SUPPLIED DATA section start
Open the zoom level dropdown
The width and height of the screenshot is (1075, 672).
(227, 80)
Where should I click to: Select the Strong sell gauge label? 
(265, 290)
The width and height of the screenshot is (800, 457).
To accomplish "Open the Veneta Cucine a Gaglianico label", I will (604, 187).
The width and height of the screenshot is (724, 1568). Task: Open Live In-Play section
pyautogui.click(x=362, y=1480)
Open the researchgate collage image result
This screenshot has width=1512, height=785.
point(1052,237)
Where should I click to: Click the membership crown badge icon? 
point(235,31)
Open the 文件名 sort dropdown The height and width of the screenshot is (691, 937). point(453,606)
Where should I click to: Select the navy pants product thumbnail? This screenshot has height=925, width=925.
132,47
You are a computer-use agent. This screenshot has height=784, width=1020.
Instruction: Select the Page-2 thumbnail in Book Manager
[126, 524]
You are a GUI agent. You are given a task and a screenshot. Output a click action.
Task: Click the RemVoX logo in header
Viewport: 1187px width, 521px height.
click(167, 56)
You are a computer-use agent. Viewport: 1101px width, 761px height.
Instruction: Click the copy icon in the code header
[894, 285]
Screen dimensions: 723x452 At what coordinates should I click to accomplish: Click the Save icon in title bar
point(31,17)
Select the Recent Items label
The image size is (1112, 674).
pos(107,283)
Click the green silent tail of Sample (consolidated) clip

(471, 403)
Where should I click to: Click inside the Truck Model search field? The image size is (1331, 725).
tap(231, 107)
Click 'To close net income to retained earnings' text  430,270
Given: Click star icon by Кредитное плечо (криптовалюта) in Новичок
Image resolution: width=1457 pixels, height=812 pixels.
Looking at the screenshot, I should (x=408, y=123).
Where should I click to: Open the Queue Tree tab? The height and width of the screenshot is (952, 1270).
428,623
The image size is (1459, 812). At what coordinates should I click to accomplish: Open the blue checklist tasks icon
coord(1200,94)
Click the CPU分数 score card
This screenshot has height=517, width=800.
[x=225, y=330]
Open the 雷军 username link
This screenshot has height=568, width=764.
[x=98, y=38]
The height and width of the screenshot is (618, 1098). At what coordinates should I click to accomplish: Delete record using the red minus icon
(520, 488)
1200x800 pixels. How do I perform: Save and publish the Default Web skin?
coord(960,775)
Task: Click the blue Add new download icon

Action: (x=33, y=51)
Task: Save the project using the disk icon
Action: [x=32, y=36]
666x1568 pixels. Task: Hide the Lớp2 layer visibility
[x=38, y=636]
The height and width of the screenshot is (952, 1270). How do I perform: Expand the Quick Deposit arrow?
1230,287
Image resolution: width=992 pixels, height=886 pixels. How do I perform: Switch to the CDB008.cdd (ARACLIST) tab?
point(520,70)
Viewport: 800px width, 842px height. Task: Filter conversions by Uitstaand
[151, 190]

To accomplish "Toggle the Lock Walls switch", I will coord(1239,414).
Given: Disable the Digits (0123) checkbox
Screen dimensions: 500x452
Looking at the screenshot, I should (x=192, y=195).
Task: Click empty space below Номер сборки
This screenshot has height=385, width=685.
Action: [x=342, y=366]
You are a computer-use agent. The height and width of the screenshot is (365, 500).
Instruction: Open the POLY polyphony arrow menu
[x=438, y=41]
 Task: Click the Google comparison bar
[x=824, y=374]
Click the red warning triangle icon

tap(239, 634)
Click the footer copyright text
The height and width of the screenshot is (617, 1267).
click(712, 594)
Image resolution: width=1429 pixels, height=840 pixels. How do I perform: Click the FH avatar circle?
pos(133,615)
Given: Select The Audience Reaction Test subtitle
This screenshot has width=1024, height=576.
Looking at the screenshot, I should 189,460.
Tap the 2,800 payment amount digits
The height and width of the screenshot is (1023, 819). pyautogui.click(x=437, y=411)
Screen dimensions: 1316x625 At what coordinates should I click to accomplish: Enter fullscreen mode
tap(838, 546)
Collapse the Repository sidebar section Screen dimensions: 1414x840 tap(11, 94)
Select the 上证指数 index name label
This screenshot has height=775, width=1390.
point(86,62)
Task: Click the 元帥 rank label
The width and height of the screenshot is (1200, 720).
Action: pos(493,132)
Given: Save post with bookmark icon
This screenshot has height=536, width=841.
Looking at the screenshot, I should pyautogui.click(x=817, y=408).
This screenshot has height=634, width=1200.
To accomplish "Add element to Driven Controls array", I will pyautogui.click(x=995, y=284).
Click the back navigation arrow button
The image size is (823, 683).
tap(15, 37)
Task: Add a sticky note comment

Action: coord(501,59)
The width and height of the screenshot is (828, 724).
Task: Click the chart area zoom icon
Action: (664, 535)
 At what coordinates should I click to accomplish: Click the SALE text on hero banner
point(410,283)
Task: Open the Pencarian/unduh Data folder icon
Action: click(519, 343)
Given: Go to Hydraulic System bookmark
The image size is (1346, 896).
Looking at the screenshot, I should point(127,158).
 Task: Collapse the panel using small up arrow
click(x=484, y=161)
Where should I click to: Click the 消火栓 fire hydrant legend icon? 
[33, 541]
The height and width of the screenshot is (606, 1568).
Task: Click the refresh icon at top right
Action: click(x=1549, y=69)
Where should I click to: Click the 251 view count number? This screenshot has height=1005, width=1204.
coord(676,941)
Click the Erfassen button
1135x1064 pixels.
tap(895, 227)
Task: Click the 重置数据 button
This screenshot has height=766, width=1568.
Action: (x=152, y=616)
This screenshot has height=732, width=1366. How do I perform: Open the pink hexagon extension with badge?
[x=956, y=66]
SUPPLIED DATA section end
> [WORK ORDER] All that is needed is the line containing "The image size is (1346, 896)." and each line after it to the end of the data above, set down exactly.

> [ANSWER TO THE EXERCISE]
The image size is (1346, 896).
Looking at the screenshot, I should point(127,158).
 Task: Collapse the panel using small up arrow
click(x=484, y=161)
Where should I click to: Click the 消火栓 fire hydrant legend icon? 
[33, 541]
The height and width of the screenshot is (606, 1568).
Task: Click the refresh icon at top right
Action: click(x=1549, y=69)
Where should I click to: Click the 251 view count number? This screenshot has height=1005, width=1204.
coord(676,941)
Click the Erfassen button
1135x1064 pixels.
tap(895, 227)
Task: Click the 重置数据 button
This screenshot has height=766, width=1568.
Action: (x=152, y=616)
This screenshot has height=732, width=1366. How do I perform: Open the pink hexagon extension with badge?
[x=956, y=66]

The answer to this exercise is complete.